Pada Jumat siang (11/7/2025), pria yang akrab disapa Idos itu justru membawa keresahan dan lembaran pengaduan ke Dinas Tenaga Kerja (Disnaker) Kota Malang.
Tujuannya satu, yakni menuntut keadilan atas pemutusan hubungan kerja yang ia sebut dilakukan secara semena-mena.
Setelah mengabdi lebih dari 15 tahun sebagai karyawan di PT Mandala Finance Tbk Cabang Malang, Idos mendadak dipecat tanpa peringatan, tanpa prosedur, dan yang paling menyakitkan, tanpa pesangon.
“Saya bukan orang baru. Selama lebih dari satu dekade saya setiap kerja di sana, tapi sekarang saya ditendang tanpa satu rupiah pun hak saya diberikan. Ini bukan cuma tidak adil, ini menyakitkan,” ujar Idos dengan suara tegas saat ditemui usai mengadu ke Disnaker.
Perlu diketahui, Idos bukan orang biasa. Ia pernah menjadi pengawal pribadi dua nama besar di Indonesia, yakni Cristian Gonzales dan Agnes Monica.

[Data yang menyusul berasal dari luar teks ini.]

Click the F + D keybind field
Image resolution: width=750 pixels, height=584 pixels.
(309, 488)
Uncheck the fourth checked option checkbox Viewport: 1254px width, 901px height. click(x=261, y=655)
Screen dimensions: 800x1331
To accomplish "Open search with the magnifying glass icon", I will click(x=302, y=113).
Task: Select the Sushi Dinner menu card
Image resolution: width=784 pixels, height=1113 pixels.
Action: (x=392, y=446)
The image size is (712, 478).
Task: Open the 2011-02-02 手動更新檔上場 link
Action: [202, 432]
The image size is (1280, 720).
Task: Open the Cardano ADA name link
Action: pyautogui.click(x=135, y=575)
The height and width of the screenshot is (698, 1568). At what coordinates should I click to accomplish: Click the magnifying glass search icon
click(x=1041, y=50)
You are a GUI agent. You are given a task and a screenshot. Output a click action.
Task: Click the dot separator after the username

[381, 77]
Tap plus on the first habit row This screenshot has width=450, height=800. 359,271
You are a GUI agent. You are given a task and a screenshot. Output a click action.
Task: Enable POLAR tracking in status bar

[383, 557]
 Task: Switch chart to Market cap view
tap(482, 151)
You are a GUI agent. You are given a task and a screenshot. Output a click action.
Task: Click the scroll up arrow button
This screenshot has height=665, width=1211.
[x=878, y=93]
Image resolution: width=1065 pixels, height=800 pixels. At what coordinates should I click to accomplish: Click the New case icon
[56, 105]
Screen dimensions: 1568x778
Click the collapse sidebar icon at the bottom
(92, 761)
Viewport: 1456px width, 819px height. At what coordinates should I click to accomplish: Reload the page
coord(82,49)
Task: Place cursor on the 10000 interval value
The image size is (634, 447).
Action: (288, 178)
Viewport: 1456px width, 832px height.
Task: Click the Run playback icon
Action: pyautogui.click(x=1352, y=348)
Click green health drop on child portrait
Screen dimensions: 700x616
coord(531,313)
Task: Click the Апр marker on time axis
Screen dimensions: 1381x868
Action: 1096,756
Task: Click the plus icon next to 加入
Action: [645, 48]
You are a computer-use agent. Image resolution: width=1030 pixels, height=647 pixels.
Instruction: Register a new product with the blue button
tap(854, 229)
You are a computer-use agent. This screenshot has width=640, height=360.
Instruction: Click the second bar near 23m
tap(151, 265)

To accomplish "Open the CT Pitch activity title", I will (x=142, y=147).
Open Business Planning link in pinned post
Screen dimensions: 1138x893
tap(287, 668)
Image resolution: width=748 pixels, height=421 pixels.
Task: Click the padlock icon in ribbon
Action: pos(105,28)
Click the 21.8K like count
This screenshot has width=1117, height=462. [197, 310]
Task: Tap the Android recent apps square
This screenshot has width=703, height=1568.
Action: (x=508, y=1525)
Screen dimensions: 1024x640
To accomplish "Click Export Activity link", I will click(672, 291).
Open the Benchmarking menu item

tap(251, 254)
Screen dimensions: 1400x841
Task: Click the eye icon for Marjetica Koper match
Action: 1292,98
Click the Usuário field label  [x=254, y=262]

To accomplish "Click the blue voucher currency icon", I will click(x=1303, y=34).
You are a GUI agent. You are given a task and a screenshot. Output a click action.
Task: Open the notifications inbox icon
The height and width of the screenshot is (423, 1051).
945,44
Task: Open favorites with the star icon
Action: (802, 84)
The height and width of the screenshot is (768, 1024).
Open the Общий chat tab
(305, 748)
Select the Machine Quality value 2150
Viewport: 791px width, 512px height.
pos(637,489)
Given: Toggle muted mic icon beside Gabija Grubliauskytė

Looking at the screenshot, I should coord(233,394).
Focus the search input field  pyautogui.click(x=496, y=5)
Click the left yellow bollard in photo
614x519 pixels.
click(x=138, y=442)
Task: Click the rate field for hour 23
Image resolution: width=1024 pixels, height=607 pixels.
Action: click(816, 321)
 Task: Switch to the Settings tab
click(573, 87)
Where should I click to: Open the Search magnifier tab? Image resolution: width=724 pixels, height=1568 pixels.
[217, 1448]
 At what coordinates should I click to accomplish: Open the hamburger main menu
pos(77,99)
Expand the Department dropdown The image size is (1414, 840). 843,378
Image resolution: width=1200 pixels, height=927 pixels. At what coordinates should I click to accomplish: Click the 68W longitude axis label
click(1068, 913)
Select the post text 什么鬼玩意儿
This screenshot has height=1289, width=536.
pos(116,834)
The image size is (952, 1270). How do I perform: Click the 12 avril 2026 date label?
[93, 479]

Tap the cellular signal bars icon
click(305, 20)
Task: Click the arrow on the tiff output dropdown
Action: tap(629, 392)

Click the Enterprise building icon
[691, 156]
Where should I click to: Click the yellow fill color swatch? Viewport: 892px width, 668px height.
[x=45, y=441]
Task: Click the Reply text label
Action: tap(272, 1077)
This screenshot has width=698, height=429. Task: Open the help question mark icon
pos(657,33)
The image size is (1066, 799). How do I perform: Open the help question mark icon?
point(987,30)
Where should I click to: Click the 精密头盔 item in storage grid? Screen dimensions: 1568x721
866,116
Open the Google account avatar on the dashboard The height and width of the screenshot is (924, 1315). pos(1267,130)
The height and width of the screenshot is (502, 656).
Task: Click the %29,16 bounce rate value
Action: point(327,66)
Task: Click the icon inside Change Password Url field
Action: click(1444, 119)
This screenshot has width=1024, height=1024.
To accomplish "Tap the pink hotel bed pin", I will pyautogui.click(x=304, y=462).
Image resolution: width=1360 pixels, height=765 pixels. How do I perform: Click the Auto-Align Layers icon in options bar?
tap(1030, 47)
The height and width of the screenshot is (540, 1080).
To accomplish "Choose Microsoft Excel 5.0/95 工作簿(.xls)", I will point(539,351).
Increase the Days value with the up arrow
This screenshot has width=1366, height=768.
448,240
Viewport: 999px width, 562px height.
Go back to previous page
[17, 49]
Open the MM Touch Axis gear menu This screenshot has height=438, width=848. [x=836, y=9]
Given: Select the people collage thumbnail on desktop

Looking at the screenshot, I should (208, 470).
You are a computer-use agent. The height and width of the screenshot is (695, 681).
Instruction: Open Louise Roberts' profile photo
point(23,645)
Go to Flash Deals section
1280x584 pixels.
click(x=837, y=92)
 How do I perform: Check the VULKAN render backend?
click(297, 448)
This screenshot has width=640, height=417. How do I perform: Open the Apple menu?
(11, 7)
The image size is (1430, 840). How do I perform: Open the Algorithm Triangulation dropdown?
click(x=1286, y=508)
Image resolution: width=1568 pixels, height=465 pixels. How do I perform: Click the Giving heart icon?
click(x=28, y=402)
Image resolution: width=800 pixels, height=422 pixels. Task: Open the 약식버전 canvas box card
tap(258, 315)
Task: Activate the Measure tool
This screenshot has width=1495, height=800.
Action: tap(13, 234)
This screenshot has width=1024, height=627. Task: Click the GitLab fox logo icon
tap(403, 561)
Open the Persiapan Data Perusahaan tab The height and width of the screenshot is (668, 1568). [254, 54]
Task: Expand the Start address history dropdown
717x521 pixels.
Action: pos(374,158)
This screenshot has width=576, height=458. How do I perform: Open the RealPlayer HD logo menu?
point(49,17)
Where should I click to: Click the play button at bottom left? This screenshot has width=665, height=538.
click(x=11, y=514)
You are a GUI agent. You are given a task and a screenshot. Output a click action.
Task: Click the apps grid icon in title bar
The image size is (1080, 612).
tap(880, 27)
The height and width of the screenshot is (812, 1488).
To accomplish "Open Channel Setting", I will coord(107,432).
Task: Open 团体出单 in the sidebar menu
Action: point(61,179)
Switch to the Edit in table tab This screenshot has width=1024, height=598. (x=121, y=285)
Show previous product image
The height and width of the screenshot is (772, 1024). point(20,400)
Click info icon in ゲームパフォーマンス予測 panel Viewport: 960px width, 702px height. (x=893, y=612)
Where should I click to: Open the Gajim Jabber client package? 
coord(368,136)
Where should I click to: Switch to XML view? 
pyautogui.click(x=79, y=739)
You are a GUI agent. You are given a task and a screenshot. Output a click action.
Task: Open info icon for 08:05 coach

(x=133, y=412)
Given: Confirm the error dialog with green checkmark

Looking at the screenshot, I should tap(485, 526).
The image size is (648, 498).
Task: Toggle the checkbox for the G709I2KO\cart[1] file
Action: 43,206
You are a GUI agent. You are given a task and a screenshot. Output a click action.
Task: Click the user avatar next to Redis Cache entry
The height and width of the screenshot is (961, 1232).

Profesi itu menuntut loyalitas tinggi, ketangguhan mental, dan kesiapsiagaan penuh. Namun kini, semua itu seolah tak berarti di mata perusahaan tempat ia mengabdi.
Ia mengisahkan bagaimana dirinya menjalani tugas berat di lapangan, bahkan di wilayah-wilayah sulit dengan tingkat penagihan rendah. Tapi semua bisa ia selesaikan. Bahkan ia pernah dianugerahi penghargaan emas atas kinerjanya yang dinilai luar biasa.
“Saya bukan pekerja sembarangan. Penagihan naik, target tercapai, kerja nggak pernah main-main. Tapi begitu saja diberhentikan, tanpa surat peringatan, tanpa alasan jelas,” ucapnya.
Idos juga menyebut, selama bekerja, ia tetap menjalin komunikasi terbuka dengan pimpinan, termasuk soal absensi dan juga pekerjaan sampingan yang tak dipermasalahkan dan sempat mendapat tambahan gaji sebagai bentuk apresiasi atas kinerjanya.
“Dulu saya bilang punya side job dan itu tak dipermasalahkan. Malah dikasih tambahan gaji sejuta. Tapi sekarang absensi jadi alasan untuk memberhentikan saya. Saya heran, kok bisa begitu, padahal kinerja saya selama ini ada hasil,” katanya.
Tak hanya dipecat secara mendadak, Idos juga sempat mendapat tawaran uang kompensasi sebesar Rp127 juta dengan syarat harus mengundurkan diri secara sukarela. Tawaran itu datang dari salah satu petinggi perusahaan, yang menurutnya adalah bentuk tekanan.
Pertemuan lainnya terjadi di sebuah warung sop ayam di Jalan Tumenggung Suryo. Di sana, Idos kembali ditawari uang Rp50 juta sebagai bentuk “damai”. Tapi tawaran itu ia tolak mentah-mentah, dimana ini tentunya tak sebanding dengan kinerjanya selama ini.
Tak ingin terus dipermainkan, Idos terus berjuang. Ia datang langsung ke kantor Disnaker Kota Malang untuk berkonsultasi dan menyerahkan laporan pengaduan secara resmi.
Pihak Disnaker, menurutnya, telah menyarankan untuk dilakukan proses mediasi antara dirinya dan perusahaan.
“Saya akan buat pengaduan tertulis. Saya ingin ini diselesaikan. Saya nggak cari ribut, tapi saya juga nggak akan diam ketika hak saya tidak diberikan.” tuturnya.
Perjalanan Idos kini menjadi sorotan, bukan hanya karena ia pernah menjadi bayangan bagi publik figur, tetapi juga karena ia kini menjadi wajah dari banyak pekerja yang mengalami ketidakadilan serupa.
Perjuangan Idos adalah pengingat: bahkan mereka yang pernah berdiri di belakang orang-orang besar pun bisa dibiarkan berjalan sendirian ketika haknya dicabut.